→ **WRITTEN TASK**
Quote the forum post about Maine below in full, word for word.

→ **TEXT SHOWN**
# Mainers, Midcoasters, Maine



## deniseO30 (Nov 27, 2006)

*Prior to my owning my Oday 30 I would take a week or two every Sept and visit Maine. I love it there. Love the woods, rivers, lakes and the coast. Love the people of Maine too! "Mainers" I've always wished I lived in Maine. Loved going out on windjammers which was part of the reason I wanted my own boat. 

When the bottom fell out of my biz, real estate sales went stagnant and I was suddenly older then I wanted to be;  My 10 year dream/plan was dashed to smithereens ; Sell off and buy a 36- 42 ft boat. live aboard 9 months. In Winter, stay with family in the South (TN)

Being realistic, I know it's not wise to think there is anyway out of my current situation this late in life; House with a mortgage, housemates to help make ends meet, a small ck from SS each month; I still pine away thinking of the life I'm missing up there, even though I'm OK with my life here.

→ **AVAILABLE DATA**
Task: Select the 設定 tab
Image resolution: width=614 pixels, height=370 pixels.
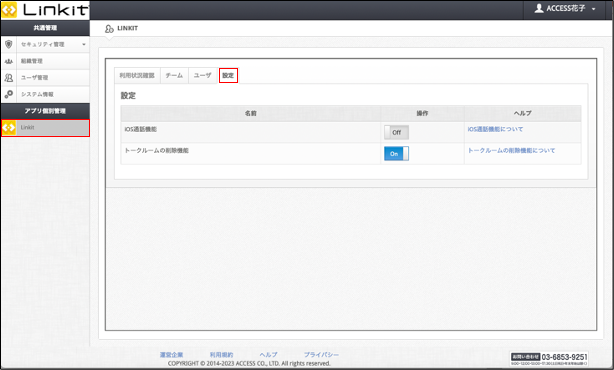Action: pyautogui.click(x=228, y=76)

→ **RESULT OF THE EXERCISE**
# Mainers, Midcoasters, Maine



## deniseO30 (Nov 27, 2006)

*Prior to my owning my Oday 30 I would take a week or two every Sept and visit Maine. I love it there. Love the woods, rivers, lakes and the coast. Love the people of Maine too! "Mainers" I've always wished I lived in Maine. Loved going out on windjammers which was part of the reason I wanted my own boat. 

When the bottom fell out of my biz, real estate sales went stagnant and I was suddenly older then I wanted to be;  My 10 year dream/plan was dashed to smithereens ; Sell off and buy a 36- 42 ft boat. live aboard 9 months. In Winter, stay with family in the South (TN)

Being realistic, I know it's not wise to think there is anyway out of my current situation this late in life; House with a mortgage, housemates to help make ends meet, a small ck from SS each month; I still pine away thinking of the life I'm missing up there, even though I'm OK with my life here.